--- EXERCISE REQUIREMENTS ---
From the text on CORSIKA steering files, list every keyword that appears in the controller code examples.

--- READING TEXT ---
::::::::::

Running multiple instances of CORSIKA means we will need to create multiple steering files. At the very least, this will include changing the SEED and TELFIL fields in the steering files. For more than a few instances, this is very tedious. corsikaBatchGenerator.ipynb is a python notebook that can quickly facilitate this task.

The code first starts with a definition of a template steering file very similar to above. The next few code blocks will generate a modified steering file when fed a structure I call a controller. The controller is essentially a list of lists with the following format:

controller = [
     [keyword1, [arg1_val1, arg1_val2, ...], [arg2_val1, arg2_val2, ...], ...],
     [keyword2, [arg1_val1, arg1_val2, ...], ...],
     [keyword3, [arg1_val1, arg1_val2, ...], [arg2_val1, arg2_val2, ...], [arg3_val1, arg3_val2, ...], ...]
]

keyword refers to any field in the CORSIKA steering file. Valid keywords are defined in one of the helper functions in the notebook. If a particular keyword is not already defined, it can easily be added. When the controller receives a keyword, it is an indication to the generator that a field in the steering file is going to be iterated. Some keywords like PRMPAR only take one argument. This would correspond to [arg1_val1, arg1_val2, ...] So if we wanted to make two identical CORSIKA steering files, but change the primary particle of the second file, the controller would look like

controller = [
    ['PRMPAR', ['1', '13']]
]

In the first file, PRMPAR will be set to 1 (gamma) and in the second file, PRMPAR will be set to 13 (proton). The number of values provided in the list ['1','13'] already tells the generator how many files are going to be made. Also note that everything is surrounded by single quotes, as everything in the lists must be a string.

The SEED field takes multiple arguments, so a controller changing the seeds will look more complicated to reflect the need to change each of the values of each argument for each steering file we generate.

controller = [
   ['ERANGE',
       ['1E4','1E5','1E6'],
       ['1E4','1E5','1E6']],
   ['CSCAT', 
       ['1','1','1'], 
       ['500.E2','850.E2','1200.E2'], 
       ['500.E2','850.E2','1200.E2']],
   ['SEED1',
       ['200','208','216'],
       ['0','0','0'],
       ['0','0','0']],
   ['SEED2',
       ['202','210','218'],
       ['0','0','0'],
       ['0','0','0']],
   ['SEED3',
       ['204','212','220'],
       ['0','0','0'],
       ['0','0','0']],
   ['SEED4',
       ['206','214','222'],
       ['0','0','0'],
       ['0','0','0']]
]

This controller generates three steering files, each with differing simulated energy, simulation area (where the shower core is scattered in), and random seeds. A controller like this might be useful for an effective area study where you want to simulate larger scattering areas for high energy showers, but not necessarily for the low energy showers. This prevents biasing your triggers on high energy events at small impact parameters and wasting time simulating low energy showers that never trigger at large impact parameters.

::::::::::

--- SOURCE MATERIAL ---
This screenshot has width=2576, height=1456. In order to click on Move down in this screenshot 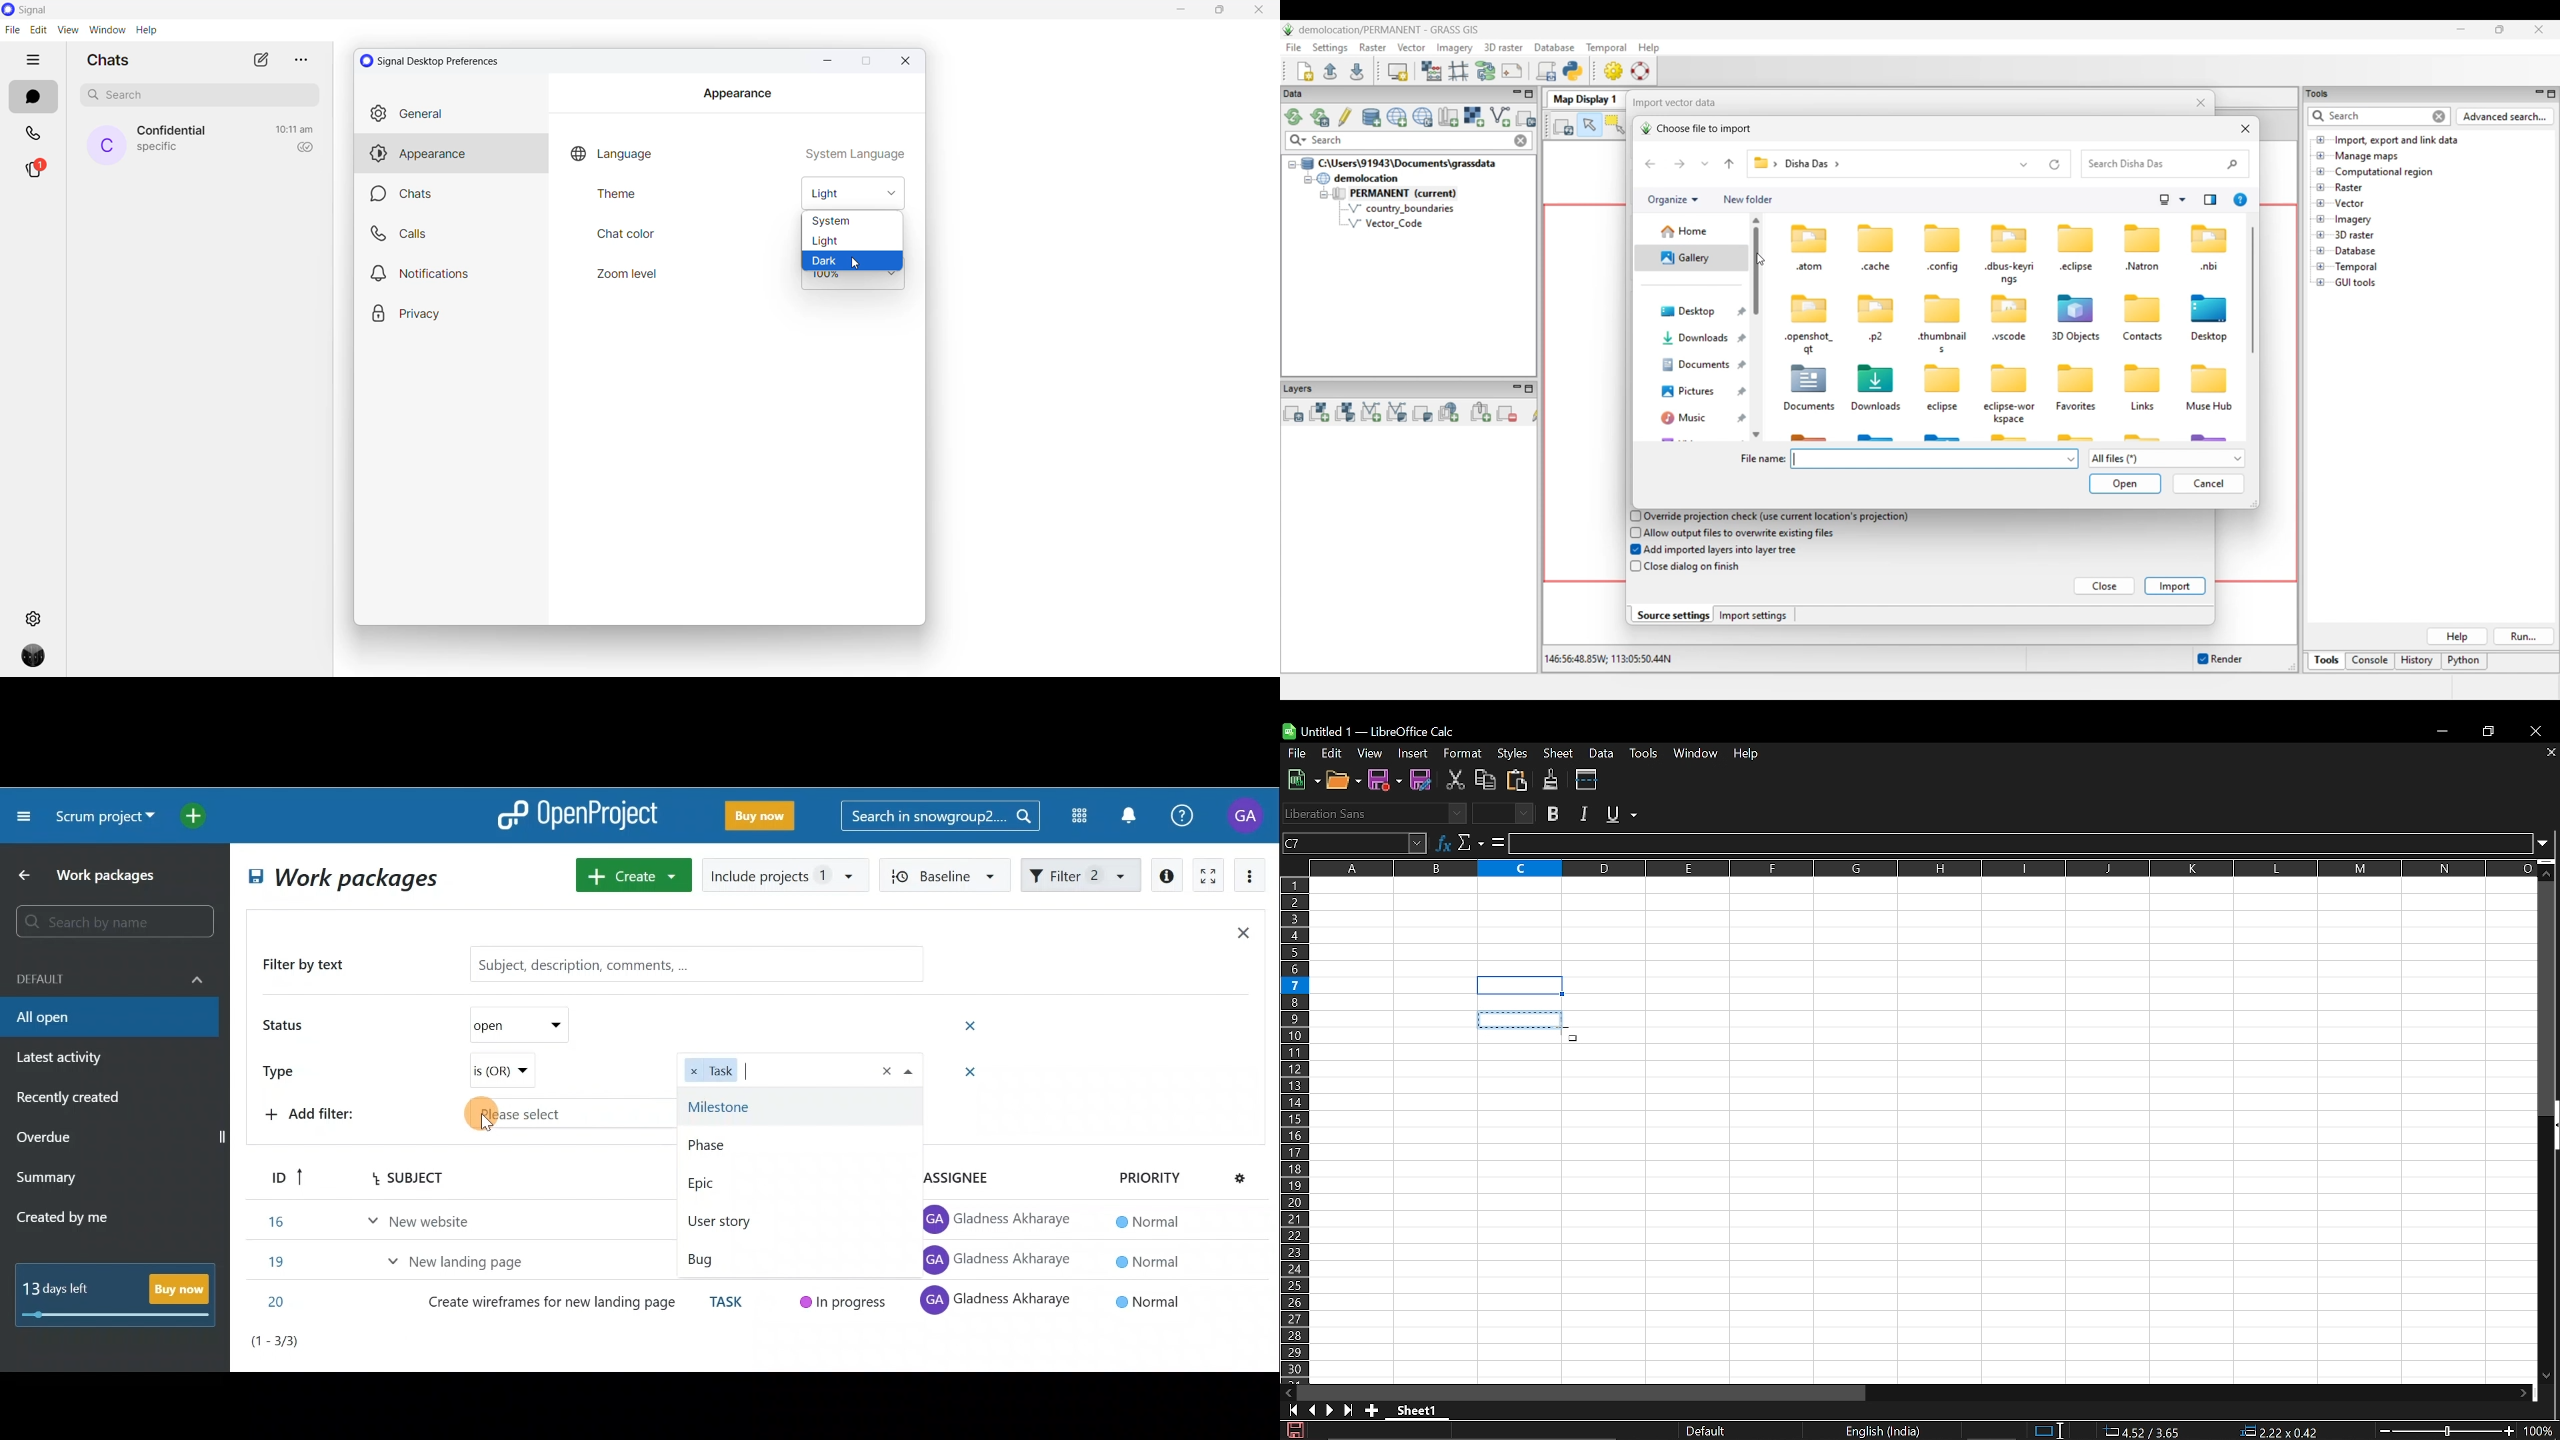, I will do `click(2549, 869)`.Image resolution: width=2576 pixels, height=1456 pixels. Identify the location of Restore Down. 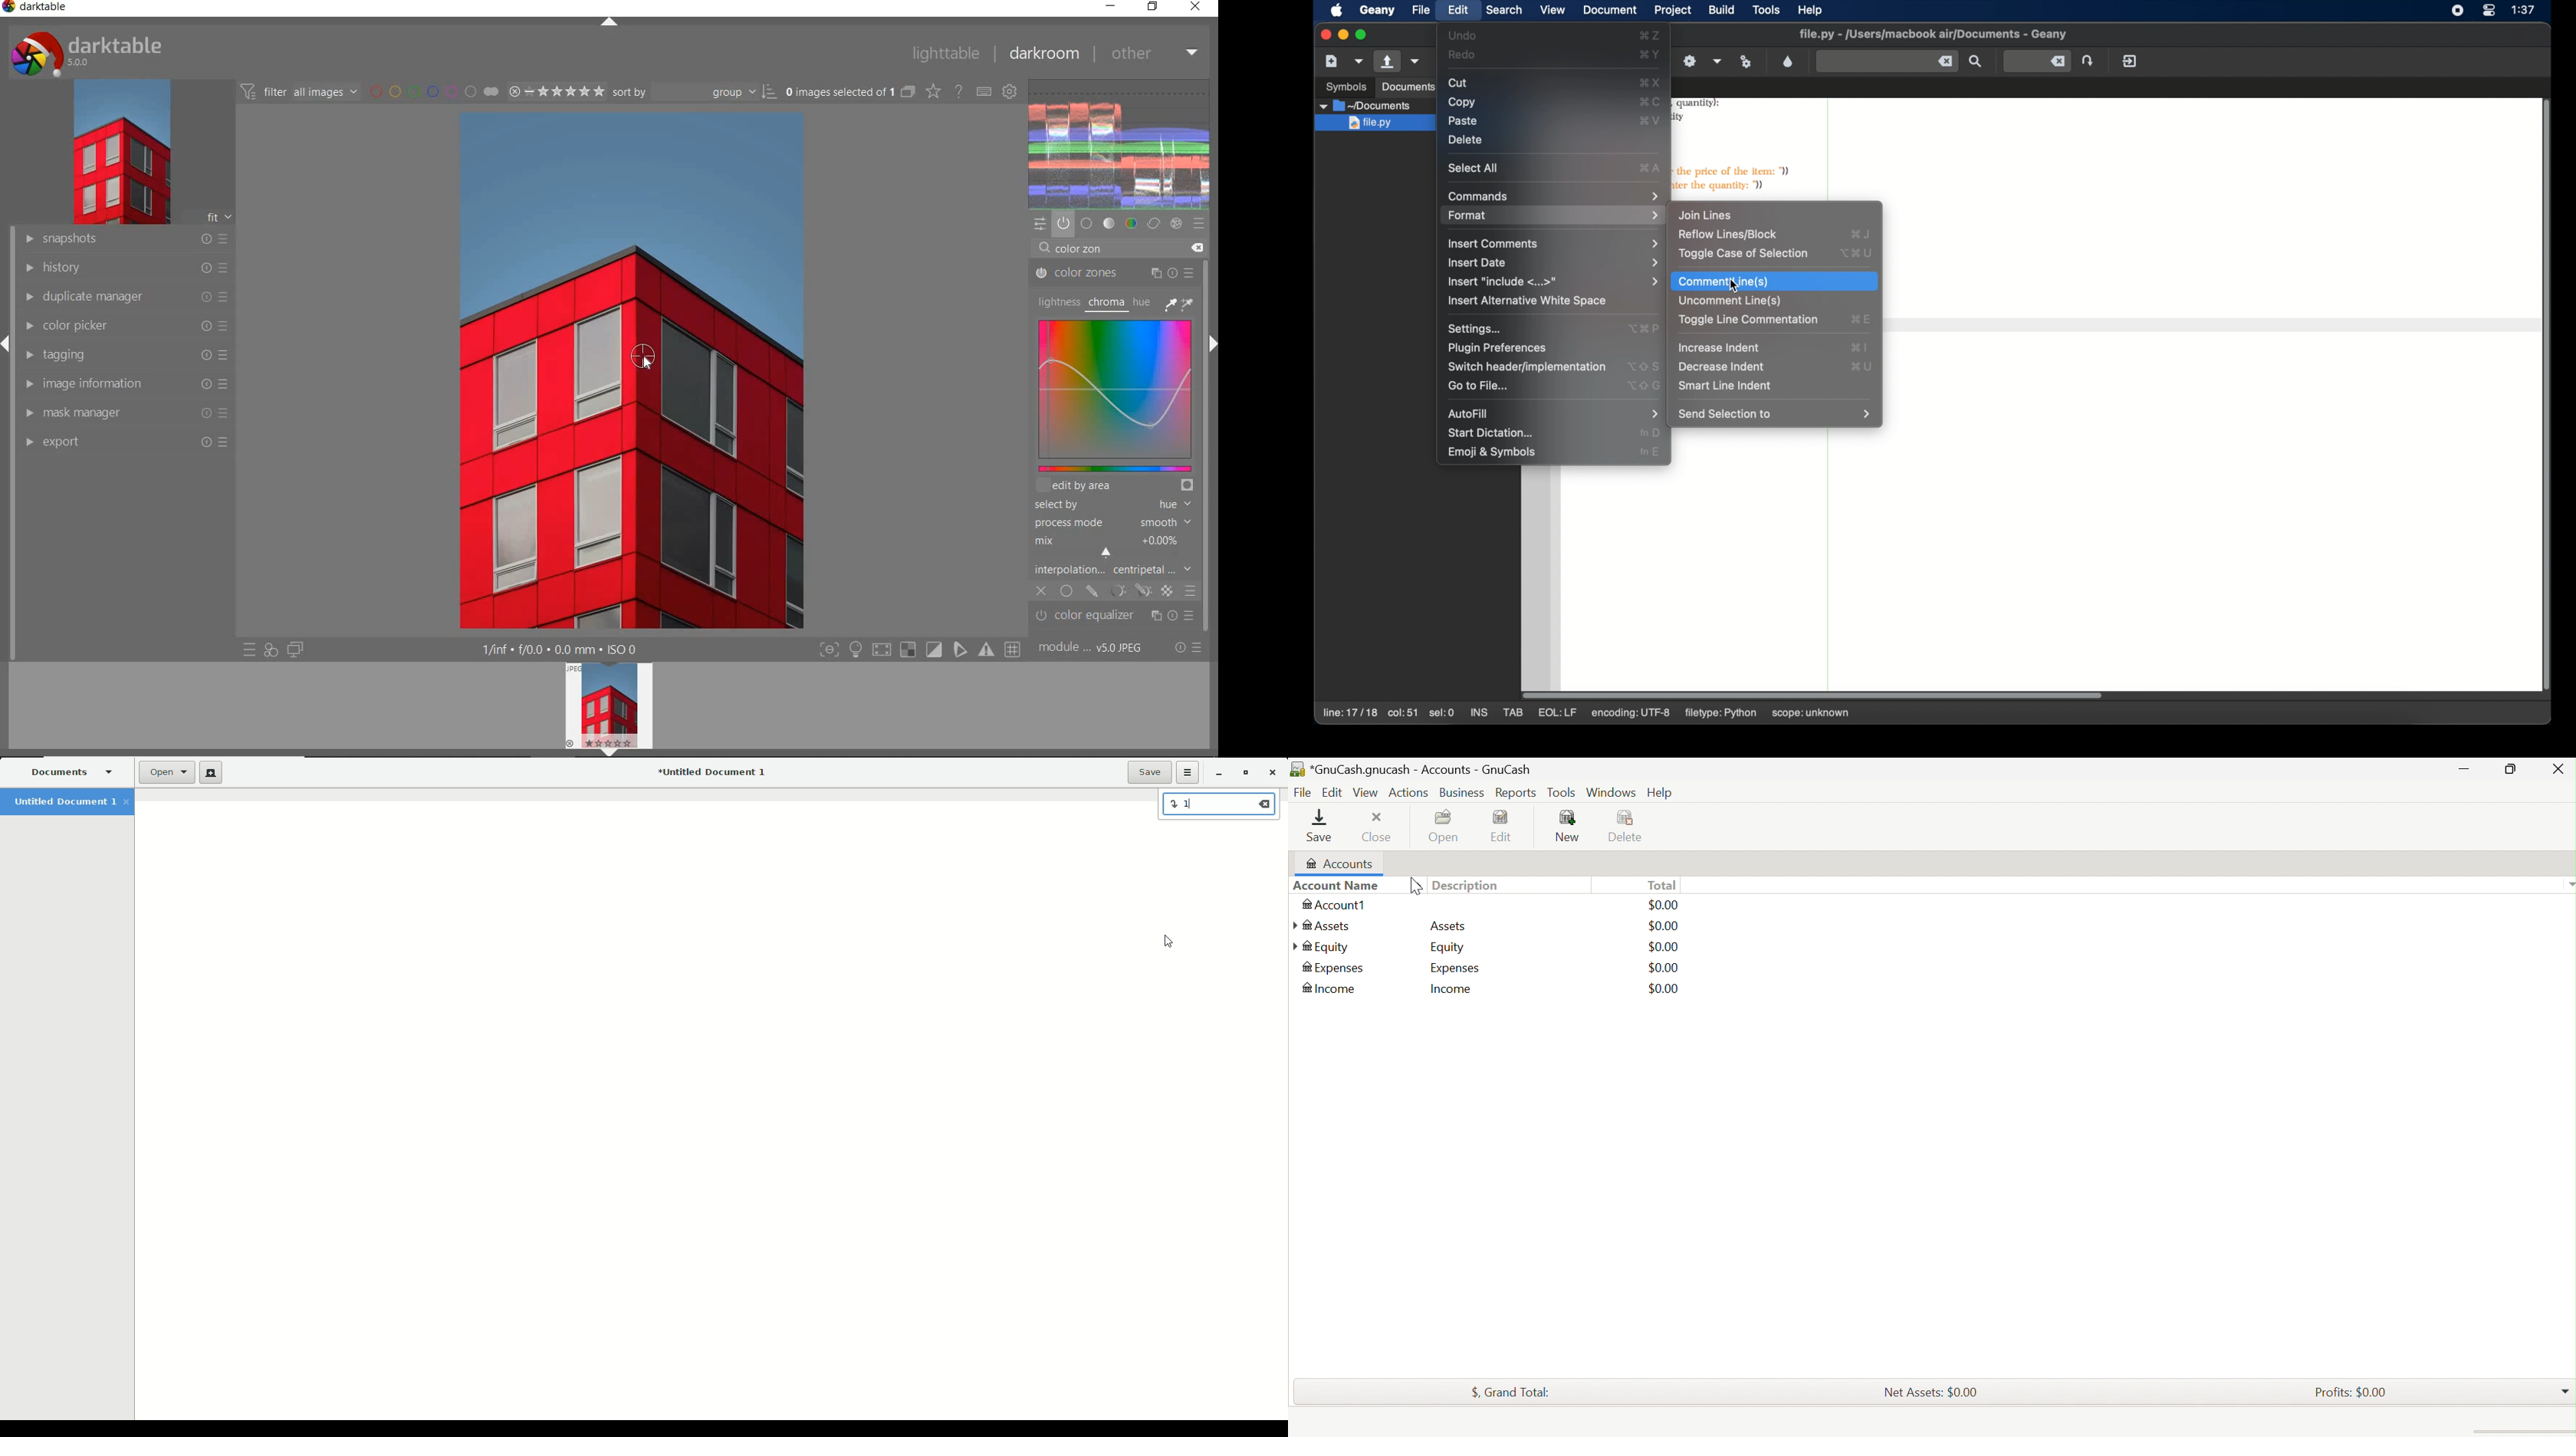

::::::::::

--- THE RESULT ---
PRMPAR, ERANGE, CSCAT, SEED1, SEED2, SEED3, SEED4